▸ **TEXT SEGMENT**:
## start
By K Raveendran
Over 70 Opposition members of the Rajya Sabha have opened a new constitutional front against Chief Election Commissioner Gyanesh Kumar, submitting a fresh notice for his removal on grounds they describe as “proven misbehaviour”. The move comes after an earlier attempt was rejected and is centred on allegations including partisan enforcement of the Model Code of Conduct, voter-roll concerns, public denunciation of a recognised political party and conduct said to be unbecoming of a constitutional authority.
The effort is almost certain to fail in numerical and institutional terms. A Chief Election Commissioner can be removed only through a process comparable to that for a Supreme Court judge, requiring a level of parliamentary consensus the Opposition does not possess. That high threshold was designed to protect the Election Commission from routine political pressure. Yet the same safeguard becomes ineffective when the core dispute is not about numbers alone but about public confidence in the neutrality of the referee.
## end
▸ **EXTRACTED DATA**:
## start
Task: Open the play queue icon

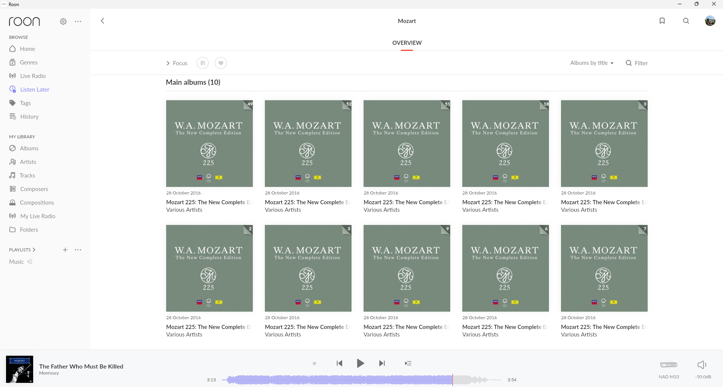Action: (408, 363)
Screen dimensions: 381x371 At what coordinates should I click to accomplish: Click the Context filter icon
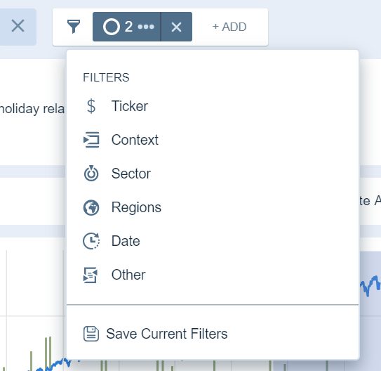pyautogui.click(x=91, y=140)
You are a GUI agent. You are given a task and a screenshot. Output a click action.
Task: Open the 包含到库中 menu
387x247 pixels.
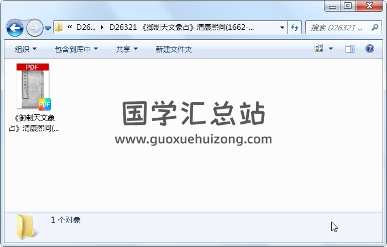pyautogui.click(x=76, y=49)
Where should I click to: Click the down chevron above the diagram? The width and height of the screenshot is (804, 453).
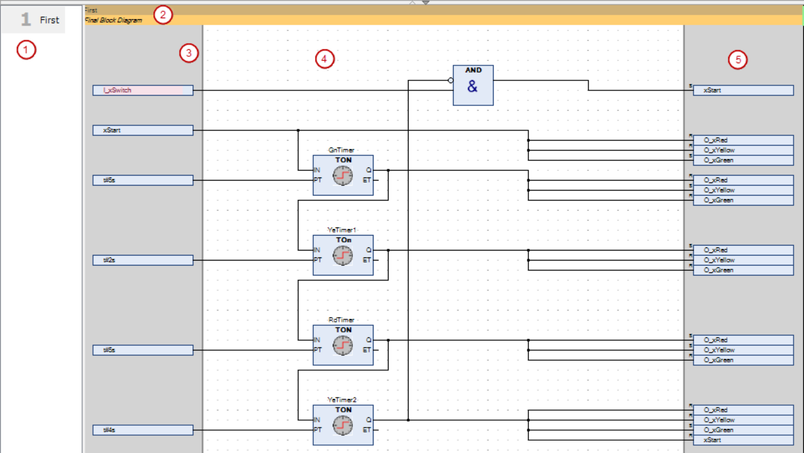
## end
▸ **INSTRUCTIONS**:
1. Rewrite the removal notice passage from "By K Raveendran" to "a constitutional authority.", swapping "Rajya Sabha" for "Lok Sabha".
2. In the passage on the removal notice, what process is the removal of a Chief Election Commissioner comparable to?
Answer from the passage itself, with no other source.

▸ **RESPONSES IN ORDER**:
1.
By K Raveendran
Over 70 Opposition members of the Lok Sabha have opened a new constitutional front against Chief Election Commissioner Gyanesh Kumar, submitting a fresh notice for his removal on grounds they describe as “proven misbehaviour”. The move comes after an earlier attempt was rejected and is centred on allegations including partisan enforcement of the Model Code of Conduct, voter-roll concerns, public denunciation of a recognised political party and conduct said to be unbecoming of a constitutional authority.

2. The process for removing a Supreme Court judge.